Information provided START

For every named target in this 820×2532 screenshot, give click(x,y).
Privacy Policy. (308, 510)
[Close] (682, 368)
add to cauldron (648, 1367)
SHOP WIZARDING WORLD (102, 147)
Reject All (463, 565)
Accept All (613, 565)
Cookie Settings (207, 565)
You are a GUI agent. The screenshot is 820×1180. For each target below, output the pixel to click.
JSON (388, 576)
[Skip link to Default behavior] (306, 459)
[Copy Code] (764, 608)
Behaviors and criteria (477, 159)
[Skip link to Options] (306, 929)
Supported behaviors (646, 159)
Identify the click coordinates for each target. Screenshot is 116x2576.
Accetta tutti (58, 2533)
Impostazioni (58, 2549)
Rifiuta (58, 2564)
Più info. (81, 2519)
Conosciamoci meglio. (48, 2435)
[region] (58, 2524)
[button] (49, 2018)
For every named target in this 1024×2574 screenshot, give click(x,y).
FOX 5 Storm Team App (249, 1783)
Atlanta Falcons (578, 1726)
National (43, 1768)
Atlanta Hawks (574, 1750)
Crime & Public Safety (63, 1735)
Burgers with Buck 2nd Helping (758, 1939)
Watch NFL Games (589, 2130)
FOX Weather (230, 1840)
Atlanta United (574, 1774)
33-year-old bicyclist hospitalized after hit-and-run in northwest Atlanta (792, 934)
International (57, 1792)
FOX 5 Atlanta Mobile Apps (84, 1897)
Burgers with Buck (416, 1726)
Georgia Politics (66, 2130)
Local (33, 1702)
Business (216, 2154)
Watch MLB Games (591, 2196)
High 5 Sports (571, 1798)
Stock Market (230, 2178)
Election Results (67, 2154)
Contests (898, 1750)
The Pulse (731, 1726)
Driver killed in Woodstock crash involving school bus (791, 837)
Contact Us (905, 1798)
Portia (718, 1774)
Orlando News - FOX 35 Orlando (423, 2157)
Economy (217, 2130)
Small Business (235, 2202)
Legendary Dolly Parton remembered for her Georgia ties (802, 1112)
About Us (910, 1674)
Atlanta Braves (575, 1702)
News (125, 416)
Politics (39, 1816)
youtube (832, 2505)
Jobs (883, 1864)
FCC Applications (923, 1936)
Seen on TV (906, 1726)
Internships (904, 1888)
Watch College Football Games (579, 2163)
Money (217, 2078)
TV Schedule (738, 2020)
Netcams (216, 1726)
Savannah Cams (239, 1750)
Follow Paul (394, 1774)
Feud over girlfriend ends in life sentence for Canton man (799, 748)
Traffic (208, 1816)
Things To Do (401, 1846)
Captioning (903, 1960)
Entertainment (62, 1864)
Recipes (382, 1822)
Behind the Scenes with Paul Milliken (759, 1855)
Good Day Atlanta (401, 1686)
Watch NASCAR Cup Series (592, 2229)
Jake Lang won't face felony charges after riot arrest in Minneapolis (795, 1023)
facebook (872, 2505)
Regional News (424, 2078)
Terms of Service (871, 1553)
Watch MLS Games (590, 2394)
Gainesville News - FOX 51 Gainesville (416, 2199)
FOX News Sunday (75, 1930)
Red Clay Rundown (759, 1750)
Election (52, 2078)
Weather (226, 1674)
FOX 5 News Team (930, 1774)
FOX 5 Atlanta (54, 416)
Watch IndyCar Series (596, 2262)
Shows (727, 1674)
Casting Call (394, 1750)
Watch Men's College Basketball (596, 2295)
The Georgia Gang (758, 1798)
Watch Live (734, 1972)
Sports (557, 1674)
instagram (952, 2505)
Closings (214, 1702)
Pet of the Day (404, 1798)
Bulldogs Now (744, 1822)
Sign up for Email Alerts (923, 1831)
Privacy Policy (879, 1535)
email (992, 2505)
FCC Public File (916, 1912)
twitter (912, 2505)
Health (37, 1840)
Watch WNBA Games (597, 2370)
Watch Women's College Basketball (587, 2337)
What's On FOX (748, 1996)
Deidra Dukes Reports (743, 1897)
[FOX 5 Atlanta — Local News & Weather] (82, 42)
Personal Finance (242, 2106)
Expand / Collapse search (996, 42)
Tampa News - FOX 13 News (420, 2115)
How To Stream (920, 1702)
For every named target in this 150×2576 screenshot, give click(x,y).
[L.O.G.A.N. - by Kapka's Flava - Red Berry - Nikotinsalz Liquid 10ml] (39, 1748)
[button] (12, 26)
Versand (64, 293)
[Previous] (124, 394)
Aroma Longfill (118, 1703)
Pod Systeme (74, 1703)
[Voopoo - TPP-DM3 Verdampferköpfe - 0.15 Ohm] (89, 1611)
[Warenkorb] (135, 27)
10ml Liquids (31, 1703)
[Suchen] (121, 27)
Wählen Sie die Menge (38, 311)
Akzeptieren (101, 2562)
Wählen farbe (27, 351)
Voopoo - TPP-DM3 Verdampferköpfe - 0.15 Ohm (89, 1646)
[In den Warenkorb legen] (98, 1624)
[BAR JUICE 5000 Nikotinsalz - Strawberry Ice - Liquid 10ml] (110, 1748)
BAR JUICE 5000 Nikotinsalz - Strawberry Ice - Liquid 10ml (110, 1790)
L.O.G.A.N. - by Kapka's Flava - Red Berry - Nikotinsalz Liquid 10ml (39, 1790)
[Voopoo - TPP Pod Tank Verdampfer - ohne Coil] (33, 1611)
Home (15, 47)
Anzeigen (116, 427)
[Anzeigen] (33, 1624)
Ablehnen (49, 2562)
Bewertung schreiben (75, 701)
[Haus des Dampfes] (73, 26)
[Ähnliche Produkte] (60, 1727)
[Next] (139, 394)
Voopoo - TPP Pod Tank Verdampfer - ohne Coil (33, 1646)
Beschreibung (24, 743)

Information provided END

All of the entries above should be written out verbatim.

— Result —
For every named target in this 820×2532 screenshot, give click(x,y).
Privacy Policy. (308, 510)
[Close] (682, 368)
add to cauldron (648, 1367)
SHOP WIZARDING WORLD (102, 147)
Reject All (463, 565)
Accept All (613, 565)
Cookie Settings (207, 565)
You are a GUI agent. The screenshot is 820×1180. For each target below, output the pixel to click.
JSON (388, 576)
[Skip link to Default behavior] (306, 459)
[Copy Code] (764, 608)
Behaviors and criteria (477, 159)
[Skip link to Options] (306, 929)
Supported behaviors (646, 159)
Identify the click coordinates for each target. Screenshot is 116x2576.
Accetta tutti (58, 2533)
Impostazioni (58, 2549)
Rifiuta (58, 2564)
Più info. (81, 2519)
Conosciamoci meglio. (48, 2435)
[region] (58, 2524)
[button] (49, 2018)
For every named target in this 1024×2574 screenshot, give click(x,y).
FOX 5 Storm Team App (249, 1783)
Atlanta Falcons (578, 1726)
National (43, 1768)
Atlanta Hawks (574, 1750)
Crime & Public Safety (63, 1735)
Burgers with Buck 2nd Helping (758, 1939)
Watch NFL Games (589, 2130)
FOX Weather (230, 1840)
Atlanta United (574, 1774)
33-year-old bicyclist hospitalized after hit-and-run in northwest Atlanta (792, 934)
International (57, 1792)
FOX 5 Atlanta Mobile Apps (84, 1897)
Burgers with Buck (416, 1726)
Georgia Politics (66, 2130)
Local (33, 1702)
Business (216, 2154)
Watch MLB Games (591, 2196)
High 5 Sports (571, 1798)
Stock Market (230, 2178)
Election Results (67, 2154)
Contests (898, 1750)
The Pulse (731, 1726)
Driver killed in Woodstock crash involving school bus (791, 837)
Contact Us (905, 1798)
Portia (718, 1774)
Orlando News - FOX 35 Orlando (423, 2157)
Economy (217, 2130)
Small Business (235, 2202)
Legendary Dolly Parton remembered for her Georgia ties (802, 1112)
About Us (910, 1674)
Atlanta Braves (575, 1702)
News (125, 416)
Politics (39, 1816)
youtube (832, 2505)
Jobs (883, 1864)
FCC Applications (923, 1936)
Seen on TV (906, 1726)
Internships (904, 1888)
Watch College Football Games (579, 2163)
Money (217, 2078)
TV Schedule (738, 2020)
Netcams (216, 1726)
Savannah Cams (239, 1750)
Follow Paul (394, 1774)
Feud over girlfriend ends in life sentence for Canton man (799, 748)
Traffic (208, 1816)
Things To Do (401, 1846)
Captioning (903, 1960)
Entertainment (62, 1864)
Recipes (382, 1822)
Behind the Scenes with Paul Milliken (759, 1855)
Good Day Atlanta (401, 1686)
Watch NASCAR Cup Series (592, 2229)
Jake Lang won't face felony charges after riot arrest in Minneapolis (795, 1023)
facebook (872, 2505)
Regional News (424, 2078)
Terms of Service (871, 1553)
Watch MLS Games (590, 2394)
Gainesville News - FOX 51 Gainesville (416, 2199)
FOX News Sunday (75, 1930)
Red Clay Rundown (759, 1750)
Election (52, 2078)
Weather (226, 1674)
FOX 5 News Team (930, 1774)
FOX 5 Atlanta (54, 416)
Watch IndyCar Series (596, 2262)
Shows (727, 1674)
Casting Call (394, 1750)
Watch Men's College Basketball (596, 2295)
The Georgia Gang (758, 1798)
Watch Live (734, 1972)
Sports (557, 1674)
instagram (952, 2505)
Closings (214, 1702)
Pet of the Day (404, 1798)
Bulldogs Now (744, 1822)
Sign up for Email Alerts (923, 1831)
Privacy Policy (879, 1535)
email (992, 2505)
FCC Public File (916, 1912)
twitter (912, 2505)
Health (37, 1840)
Watch WNBA Games (597, 2370)
Watch Women's College Basketball (587, 2337)
What's On FOX (748, 1996)
Deidra Dukes Reports (743, 1897)
[FOX 5 Atlanta — Local News & Weather] (82, 42)
Personal Finance (242, 2106)
Expand / Collapse search (996, 42)
Tampa News - FOX 13 News (420, 2115)
How To Stream (920, 1702)
For every named target in this 150×2576 screenshot, give click(x,y).
[L.O.G.A.N. - by Kapka's Flava - Red Berry - Nikotinsalz Liquid 10ml] (39, 1748)
[button] (12, 26)
Versand (64, 293)
[Previous] (124, 394)
Aroma Longfill (118, 1703)
Pod Systeme (74, 1703)
[Voopoo - TPP-DM3 Verdampferköpfe - 0.15 Ohm] (89, 1611)
[Warenkorb] (135, 27)
10ml Liquids (31, 1703)
[Suchen] (121, 27)
Wählen Sie die Menge (38, 311)
Akzeptieren (101, 2562)
Wählen farbe (27, 351)
Voopoo - TPP-DM3 Verdampferköpfe - 0.15 Ohm (89, 1646)
[In den Warenkorb legen] (98, 1624)
[BAR JUICE 5000 Nikotinsalz - Strawberry Ice - Liquid 10ml] (110, 1748)
BAR JUICE 5000 Nikotinsalz - Strawberry Ice - Liquid 10ml (110, 1790)
L.O.G.A.N. - by Kapka's Flava - Red Berry - Nikotinsalz Liquid 10ml (39, 1790)
[Voopoo - TPP Pod Tank Verdampfer - ohne Coil] (33, 1611)
Home (15, 47)
Anzeigen (116, 427)
[Anzeigen] (33, 1624)
Ablehnen (49, 2562)
Bewertung schreiben (75, 701)
[Haus des Dampfes] (73, 26)
[Ähnliche Produkte] (60, 1727)
[Next] (139, 394)
Voopoo - TPP Pod Tank Verdampfer - ohne Coil (33, 1646)
Beschreibung (24, 743)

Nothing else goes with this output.